Your goal — According to the excerpt on IT risk management, what are the phases of an IT system's SDLC?

Excerpt provided —
Address the greatest risks and strive for sufficient risk mitigation at the lowest cost, with minimal impact on other mission capabilities: this is the suggestion contained in

Risk communication 

Risk communication is a horizontal process that interacts bidirectionally with all other processes of risk management. Its purpose is to establish a common understanding of all aspect of risk among all the organization's stakeholder. Establishing a common understanding is important, since it influences decisions to be taken. The Risk Reduction Overview method  is specifically designed for this process. It presents a comprehensible overview of the coherence of risks, measures and residual risks to achieve this common understanding.

Risk monitoring and review 
Risk management is an ongoing, never ending process. Within this process implemented security measures are regularly monitored and reviewed to ensure that they work as planned and that changes in the environment rendered them ineffective. Business requirements, vulnerabilities and threats can change over the time.

Regular audits should be scheduled and should be conducted by an independent party, i.e. somebody not under the control of whom is responsible for the implementations or daily management of ISMS.

IT evaluation and assessment 
Security controls should be validated. Technical controls are possible complex systems that are to tested and verified. The hardest part to validate is people knowledge of procedural controls and the effectiveness of the real application in daily business of the security procedures.

Vulnerability assessment, both internal and external, and Penetration test are instruments for verifying the status of security controls.

Information technology security audit is an organizational and procedural control with the aim of evaluating security.
The IT systems of most organization are evolving quite rapidly. Risk management should cope with these changes through change authorization after risk re evaluation of the affected systems and processes and periodically review the risks and mitigation actions.

Monitoring system events according to a security monitoring strategy, an incident response plan and security validation and metrics are fundamental activities to assure that an optimal level of security is obtained.
It is important to monitor the new vulnerabilities, apply procedural and technical security controls like regularly updating software, and evaluate other kinds of controls to deal with zero-day attacks.

The attitude of involved people to benchmark against best practice and follow the seminars of professional associations in the sector are factors to assure the state of art of an organization IT risk management practice.

Integrating risk management into system development life cycle 
Effective risk management must be totally integrated into the SDLC. An IT system's SDLC has five phases: initiation, development or acquisition, implementation, operation or maintenance, and disposal. The risk management methodology is the same regardless of the SDLC phase for which the assessment is being conducted. Risk management is an iterative process that can be performed during each major phase of the SDLC.

NIST SP 800-64 is devoted to this topic.

Early integration of security in the SDLC enables agencies to maximize return on investment in their security programs, through:
 Early identification and mitigation of security vulnerabilities and misconfigurations, resulting in lower cost of security control implementation and vulnerability mitigation;
 Awareness of potential engineering challenges caused by mandatory security controls;
 Identification of shared security services and reuse of security strategies and tools to reduce development cost and schedule while improving security posture through proven methods and techniques; and
 Facilitation of informed executive decision making through comprehensive risk management in a timely manner.
This guide focuses on the information security components of the SDLC. First, descriptions of the key security roles and responsibilities that are needed in most information system developments are provided. Second, sufficient information about the SDLC is provided to allow a person who is unfamiliar with the SDLC process to understand the relationship between information security and the SDLC.

Word and element locating entries:

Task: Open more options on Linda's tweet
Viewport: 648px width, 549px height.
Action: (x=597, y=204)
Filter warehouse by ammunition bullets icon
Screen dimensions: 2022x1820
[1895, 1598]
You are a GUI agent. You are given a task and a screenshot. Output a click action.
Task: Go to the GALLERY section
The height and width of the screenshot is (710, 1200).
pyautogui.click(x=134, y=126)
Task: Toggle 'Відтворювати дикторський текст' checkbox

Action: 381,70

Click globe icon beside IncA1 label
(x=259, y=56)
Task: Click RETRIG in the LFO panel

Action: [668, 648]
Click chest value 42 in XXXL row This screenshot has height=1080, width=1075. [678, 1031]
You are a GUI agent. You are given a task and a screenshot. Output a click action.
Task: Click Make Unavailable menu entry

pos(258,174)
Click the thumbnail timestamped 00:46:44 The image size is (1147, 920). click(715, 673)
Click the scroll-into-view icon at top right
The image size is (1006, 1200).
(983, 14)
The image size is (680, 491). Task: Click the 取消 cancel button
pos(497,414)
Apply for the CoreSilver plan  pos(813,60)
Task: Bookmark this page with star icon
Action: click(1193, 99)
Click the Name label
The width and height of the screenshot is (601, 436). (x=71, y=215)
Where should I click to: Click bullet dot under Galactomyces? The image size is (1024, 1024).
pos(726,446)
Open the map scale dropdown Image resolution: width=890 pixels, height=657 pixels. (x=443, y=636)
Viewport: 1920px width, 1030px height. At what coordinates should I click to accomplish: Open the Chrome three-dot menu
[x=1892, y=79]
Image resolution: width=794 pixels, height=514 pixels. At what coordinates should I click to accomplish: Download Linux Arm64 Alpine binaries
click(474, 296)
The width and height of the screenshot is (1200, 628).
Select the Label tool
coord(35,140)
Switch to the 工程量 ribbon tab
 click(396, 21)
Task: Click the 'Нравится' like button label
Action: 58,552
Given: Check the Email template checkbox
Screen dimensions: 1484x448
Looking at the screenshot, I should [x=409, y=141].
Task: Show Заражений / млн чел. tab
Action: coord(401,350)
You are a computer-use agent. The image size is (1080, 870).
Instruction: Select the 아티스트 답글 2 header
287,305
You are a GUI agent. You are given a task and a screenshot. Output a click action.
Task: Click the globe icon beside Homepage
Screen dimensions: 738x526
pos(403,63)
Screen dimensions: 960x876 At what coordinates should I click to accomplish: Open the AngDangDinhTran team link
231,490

Solution for this task — Initiation, development or acquisition, implementation, operation or maintenance, and disposal.